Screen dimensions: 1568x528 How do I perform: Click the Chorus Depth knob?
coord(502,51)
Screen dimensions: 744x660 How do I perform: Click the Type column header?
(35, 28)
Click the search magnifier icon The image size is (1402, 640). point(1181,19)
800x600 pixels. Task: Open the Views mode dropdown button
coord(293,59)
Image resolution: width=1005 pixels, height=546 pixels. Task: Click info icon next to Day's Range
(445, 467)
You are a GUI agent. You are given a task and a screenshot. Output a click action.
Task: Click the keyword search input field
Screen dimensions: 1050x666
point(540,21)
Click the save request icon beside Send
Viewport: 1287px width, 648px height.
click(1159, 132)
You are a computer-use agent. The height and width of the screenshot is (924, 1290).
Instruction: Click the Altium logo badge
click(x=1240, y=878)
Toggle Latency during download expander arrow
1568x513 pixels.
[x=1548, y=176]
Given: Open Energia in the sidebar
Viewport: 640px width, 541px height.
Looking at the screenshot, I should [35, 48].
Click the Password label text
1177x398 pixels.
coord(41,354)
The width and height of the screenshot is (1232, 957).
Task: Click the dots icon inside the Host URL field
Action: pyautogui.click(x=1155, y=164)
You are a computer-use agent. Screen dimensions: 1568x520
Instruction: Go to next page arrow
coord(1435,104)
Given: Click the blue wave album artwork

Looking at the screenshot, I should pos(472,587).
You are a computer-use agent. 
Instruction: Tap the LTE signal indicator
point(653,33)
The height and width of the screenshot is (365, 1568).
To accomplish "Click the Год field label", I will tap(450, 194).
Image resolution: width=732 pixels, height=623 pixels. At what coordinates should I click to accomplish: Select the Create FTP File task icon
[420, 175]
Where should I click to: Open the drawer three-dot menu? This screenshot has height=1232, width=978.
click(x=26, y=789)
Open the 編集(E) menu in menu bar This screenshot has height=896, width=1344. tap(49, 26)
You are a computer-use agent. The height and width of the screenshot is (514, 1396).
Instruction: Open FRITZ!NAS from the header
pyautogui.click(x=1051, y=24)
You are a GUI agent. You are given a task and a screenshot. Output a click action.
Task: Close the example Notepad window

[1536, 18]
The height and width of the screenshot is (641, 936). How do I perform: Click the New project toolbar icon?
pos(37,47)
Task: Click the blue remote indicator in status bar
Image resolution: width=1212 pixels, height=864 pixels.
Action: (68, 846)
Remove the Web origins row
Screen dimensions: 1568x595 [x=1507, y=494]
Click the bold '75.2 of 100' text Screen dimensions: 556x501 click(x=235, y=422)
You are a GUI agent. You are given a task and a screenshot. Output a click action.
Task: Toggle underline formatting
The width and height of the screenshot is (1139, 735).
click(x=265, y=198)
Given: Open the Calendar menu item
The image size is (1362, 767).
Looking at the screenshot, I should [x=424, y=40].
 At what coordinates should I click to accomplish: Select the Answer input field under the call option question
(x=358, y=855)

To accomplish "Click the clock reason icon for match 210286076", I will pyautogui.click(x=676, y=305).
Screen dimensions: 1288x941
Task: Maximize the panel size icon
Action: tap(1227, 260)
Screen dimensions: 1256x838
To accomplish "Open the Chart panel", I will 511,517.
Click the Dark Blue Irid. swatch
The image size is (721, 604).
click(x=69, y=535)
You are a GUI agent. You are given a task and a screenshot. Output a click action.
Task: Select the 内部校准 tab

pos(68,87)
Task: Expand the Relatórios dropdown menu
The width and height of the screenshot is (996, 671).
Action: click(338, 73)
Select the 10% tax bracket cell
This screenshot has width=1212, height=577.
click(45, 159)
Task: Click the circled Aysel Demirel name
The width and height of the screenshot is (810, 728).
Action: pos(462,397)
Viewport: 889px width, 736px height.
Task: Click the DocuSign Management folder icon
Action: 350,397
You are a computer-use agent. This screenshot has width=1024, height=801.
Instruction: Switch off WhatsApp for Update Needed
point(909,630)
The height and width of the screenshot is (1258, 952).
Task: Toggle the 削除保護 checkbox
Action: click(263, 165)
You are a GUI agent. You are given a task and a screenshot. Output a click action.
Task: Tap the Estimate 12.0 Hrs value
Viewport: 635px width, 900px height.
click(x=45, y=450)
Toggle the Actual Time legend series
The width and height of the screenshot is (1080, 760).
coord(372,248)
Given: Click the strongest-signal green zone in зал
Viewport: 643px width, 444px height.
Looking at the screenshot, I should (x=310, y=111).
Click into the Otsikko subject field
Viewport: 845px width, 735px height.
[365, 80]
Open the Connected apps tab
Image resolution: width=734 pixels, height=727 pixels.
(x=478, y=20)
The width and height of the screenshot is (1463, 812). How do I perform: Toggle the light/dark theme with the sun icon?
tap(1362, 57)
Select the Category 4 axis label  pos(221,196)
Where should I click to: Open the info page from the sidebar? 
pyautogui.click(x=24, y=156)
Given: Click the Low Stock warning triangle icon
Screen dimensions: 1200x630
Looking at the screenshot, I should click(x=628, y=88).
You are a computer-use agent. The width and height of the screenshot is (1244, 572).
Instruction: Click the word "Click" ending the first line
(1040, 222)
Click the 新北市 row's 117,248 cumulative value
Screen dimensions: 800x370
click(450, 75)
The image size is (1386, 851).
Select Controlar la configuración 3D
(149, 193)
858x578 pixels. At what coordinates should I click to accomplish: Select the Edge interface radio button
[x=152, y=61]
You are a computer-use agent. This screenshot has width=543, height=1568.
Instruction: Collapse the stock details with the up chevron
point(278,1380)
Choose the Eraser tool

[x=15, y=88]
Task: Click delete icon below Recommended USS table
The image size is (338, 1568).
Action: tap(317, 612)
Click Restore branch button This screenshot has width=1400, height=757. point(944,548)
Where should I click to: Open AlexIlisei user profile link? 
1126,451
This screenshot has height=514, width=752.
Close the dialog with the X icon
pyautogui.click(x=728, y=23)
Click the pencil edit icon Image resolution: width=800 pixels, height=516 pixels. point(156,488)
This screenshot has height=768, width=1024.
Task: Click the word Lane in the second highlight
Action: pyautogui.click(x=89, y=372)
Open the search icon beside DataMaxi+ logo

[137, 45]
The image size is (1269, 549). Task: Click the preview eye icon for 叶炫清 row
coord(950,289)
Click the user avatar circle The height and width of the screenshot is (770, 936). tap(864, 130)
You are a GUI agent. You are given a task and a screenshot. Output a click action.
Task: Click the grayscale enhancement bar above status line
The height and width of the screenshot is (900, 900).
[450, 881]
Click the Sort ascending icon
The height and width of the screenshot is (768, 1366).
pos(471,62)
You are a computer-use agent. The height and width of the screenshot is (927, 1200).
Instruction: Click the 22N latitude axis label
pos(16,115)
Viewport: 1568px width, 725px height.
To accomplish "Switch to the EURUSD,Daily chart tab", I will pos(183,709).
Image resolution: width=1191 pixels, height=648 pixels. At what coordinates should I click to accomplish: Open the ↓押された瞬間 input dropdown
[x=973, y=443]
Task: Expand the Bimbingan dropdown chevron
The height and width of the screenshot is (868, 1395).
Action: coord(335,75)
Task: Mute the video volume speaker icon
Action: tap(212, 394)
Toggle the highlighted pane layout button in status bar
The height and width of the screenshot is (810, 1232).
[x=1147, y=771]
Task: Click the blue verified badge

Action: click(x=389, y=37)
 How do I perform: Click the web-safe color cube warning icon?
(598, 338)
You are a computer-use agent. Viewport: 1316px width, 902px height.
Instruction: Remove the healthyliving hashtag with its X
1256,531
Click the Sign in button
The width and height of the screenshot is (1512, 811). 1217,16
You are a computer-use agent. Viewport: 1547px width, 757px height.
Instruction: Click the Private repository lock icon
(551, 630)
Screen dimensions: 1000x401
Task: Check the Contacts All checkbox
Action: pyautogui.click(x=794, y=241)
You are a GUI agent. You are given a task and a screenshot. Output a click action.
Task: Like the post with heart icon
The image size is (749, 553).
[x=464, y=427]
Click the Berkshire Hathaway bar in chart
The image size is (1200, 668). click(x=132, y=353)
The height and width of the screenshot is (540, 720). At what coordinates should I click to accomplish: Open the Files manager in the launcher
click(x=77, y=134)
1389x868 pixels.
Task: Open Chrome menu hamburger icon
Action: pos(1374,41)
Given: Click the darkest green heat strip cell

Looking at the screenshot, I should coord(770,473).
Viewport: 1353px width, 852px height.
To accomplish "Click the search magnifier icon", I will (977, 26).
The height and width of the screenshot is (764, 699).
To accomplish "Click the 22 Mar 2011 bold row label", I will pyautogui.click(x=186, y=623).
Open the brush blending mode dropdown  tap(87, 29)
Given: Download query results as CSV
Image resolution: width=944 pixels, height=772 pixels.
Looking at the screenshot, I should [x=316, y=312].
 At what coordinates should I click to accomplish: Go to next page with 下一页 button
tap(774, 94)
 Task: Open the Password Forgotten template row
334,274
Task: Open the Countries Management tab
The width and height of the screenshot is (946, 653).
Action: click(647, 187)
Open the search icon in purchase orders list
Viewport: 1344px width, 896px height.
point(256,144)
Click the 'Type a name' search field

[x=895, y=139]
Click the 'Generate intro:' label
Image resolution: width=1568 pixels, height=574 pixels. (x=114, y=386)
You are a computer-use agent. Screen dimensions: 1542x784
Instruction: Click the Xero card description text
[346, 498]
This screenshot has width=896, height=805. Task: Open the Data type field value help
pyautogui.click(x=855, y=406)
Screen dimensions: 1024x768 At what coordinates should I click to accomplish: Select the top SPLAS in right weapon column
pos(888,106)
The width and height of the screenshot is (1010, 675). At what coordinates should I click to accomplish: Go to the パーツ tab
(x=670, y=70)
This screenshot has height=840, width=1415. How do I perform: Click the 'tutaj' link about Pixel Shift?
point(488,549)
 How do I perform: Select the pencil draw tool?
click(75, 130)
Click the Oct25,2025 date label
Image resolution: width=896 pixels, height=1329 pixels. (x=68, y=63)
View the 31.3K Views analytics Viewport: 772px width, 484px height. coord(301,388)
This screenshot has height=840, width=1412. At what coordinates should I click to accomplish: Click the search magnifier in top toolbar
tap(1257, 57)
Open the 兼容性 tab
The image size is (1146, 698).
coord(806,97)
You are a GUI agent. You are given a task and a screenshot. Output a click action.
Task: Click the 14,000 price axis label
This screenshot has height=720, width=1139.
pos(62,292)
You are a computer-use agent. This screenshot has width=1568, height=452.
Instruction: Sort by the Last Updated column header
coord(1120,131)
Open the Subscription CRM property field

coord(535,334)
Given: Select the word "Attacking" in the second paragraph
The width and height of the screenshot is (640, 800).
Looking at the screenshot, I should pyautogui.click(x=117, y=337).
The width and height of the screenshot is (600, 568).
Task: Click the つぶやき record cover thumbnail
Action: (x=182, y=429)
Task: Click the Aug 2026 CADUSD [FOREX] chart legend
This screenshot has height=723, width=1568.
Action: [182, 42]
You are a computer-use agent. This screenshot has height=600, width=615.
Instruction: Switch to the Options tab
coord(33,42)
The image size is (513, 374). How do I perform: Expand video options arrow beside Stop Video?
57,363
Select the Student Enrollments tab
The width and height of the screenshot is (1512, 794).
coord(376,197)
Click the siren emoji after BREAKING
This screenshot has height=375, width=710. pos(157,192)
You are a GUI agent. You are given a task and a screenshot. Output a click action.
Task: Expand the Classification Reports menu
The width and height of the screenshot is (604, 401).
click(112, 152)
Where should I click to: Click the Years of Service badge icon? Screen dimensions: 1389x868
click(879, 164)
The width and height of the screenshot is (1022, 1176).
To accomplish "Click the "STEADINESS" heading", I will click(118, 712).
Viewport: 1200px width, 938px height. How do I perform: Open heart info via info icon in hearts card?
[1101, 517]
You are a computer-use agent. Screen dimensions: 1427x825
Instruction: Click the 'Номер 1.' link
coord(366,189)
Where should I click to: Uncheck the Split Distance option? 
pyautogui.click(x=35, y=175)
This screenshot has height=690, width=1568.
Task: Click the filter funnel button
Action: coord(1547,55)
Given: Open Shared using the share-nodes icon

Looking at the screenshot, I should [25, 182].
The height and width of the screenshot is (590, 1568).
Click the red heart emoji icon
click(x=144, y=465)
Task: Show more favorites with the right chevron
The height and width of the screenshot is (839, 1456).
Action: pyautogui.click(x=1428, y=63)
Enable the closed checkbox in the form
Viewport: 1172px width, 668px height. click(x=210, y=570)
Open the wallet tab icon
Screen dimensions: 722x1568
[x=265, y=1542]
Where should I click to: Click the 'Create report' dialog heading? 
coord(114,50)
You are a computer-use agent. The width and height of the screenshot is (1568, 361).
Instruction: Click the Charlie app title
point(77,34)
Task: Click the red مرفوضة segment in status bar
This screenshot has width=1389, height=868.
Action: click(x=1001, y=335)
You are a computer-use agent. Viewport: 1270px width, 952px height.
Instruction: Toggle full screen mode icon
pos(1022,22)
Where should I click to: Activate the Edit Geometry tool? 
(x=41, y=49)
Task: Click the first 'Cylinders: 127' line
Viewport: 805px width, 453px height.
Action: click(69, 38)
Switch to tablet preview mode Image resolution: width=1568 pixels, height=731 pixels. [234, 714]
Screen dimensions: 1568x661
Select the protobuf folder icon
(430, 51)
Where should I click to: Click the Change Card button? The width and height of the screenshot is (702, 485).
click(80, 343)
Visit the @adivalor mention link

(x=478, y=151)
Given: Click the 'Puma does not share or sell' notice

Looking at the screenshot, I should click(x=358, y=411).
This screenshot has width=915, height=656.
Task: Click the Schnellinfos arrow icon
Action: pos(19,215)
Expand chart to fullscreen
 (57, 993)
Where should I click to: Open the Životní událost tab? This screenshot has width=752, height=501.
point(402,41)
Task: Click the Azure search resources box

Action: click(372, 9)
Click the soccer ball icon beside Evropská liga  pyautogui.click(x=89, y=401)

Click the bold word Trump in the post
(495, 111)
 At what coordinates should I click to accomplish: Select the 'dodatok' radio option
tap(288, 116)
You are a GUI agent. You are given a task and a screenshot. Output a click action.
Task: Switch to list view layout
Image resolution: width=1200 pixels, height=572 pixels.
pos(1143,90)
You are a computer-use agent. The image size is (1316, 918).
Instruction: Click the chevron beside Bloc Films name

□ □ □ □ □

■ EXERCISE DIRECTIONS
Repeat the lines from the one containing "Screen dimensions: 722x1568" through the end of the listing, exactly and without any other lines; both ends are included.

■ COMPLETED TASK
Screen dimensions: 722x1568
[x=265, y=1542]
Where should I click to: Click the 'Create report' dialog heading? 
coord(114,50)
You are a computer-use agent. The width and height of the screenshot is (1568, 361).
Instruction: Click the Charlie app title
point(77,34)
Task: Click the red مرفوضة segment in status bar
This screenshot has width=1389, height=868.
Action: click(x=1001, y=335)
You are a computer-use agent. Viewport: 1270px width, 952px height.
Instruction: Toggle full screen mode icon
pos(1022,22)
Where should I click to: Activate the Edit Geometry tool? 
(x=41, y=49)
Task: Click the first 'Cylinders: 127' line
Viewport: 805px width, 453px height.
Action: click(69, 38)
Switch to tablet preview mode Image resolution: width=1568 pixels, height=731 pixels. [234, 714]
Screen dimensions: 1568x661
Select the protobuf folder icon
(430, 51)
Where should I click to: Click the Change Card button? The width and height of the screenshot is (702, 485).
click(80, 343)
Visit the @adivalor mention link

(x=478, y=151)
Given: Click the 'Puma does not share or sell' notice

Looking at the screenshot, I should click(x=358, y=411).
This screenshot has width=915, height=656.
Task: Click the Schnellinfos arrow icon
Action: pos(19,215)
Expand chart to fullscreen
 (57, 993)
Where should I click to: Open the Životní událost tab? This screenshot has width=752, height=501.
point(402,41)
Task: Click the Azure search resources box

Action: click(372, 9)
Click the soccer ball icon beside Evropská liga  pyautogui.click(x=89, y=401)

Click the bold word Trump in the post
(495, 111)
 At what coordinates should I click to accomplish: Select the 'dodatok' radio option
tap(288, 116)
You are a GUI agent. You are given a task and a screenshot. Output a click action.
Task: Switch to list view layout
Image resolution: width=1200 pixels, height=572 pixels.
pos(1143,90)
You are a computer-use agent. The image size is (1316, 918).
Instruction: Click the chevron beside Bloc Films name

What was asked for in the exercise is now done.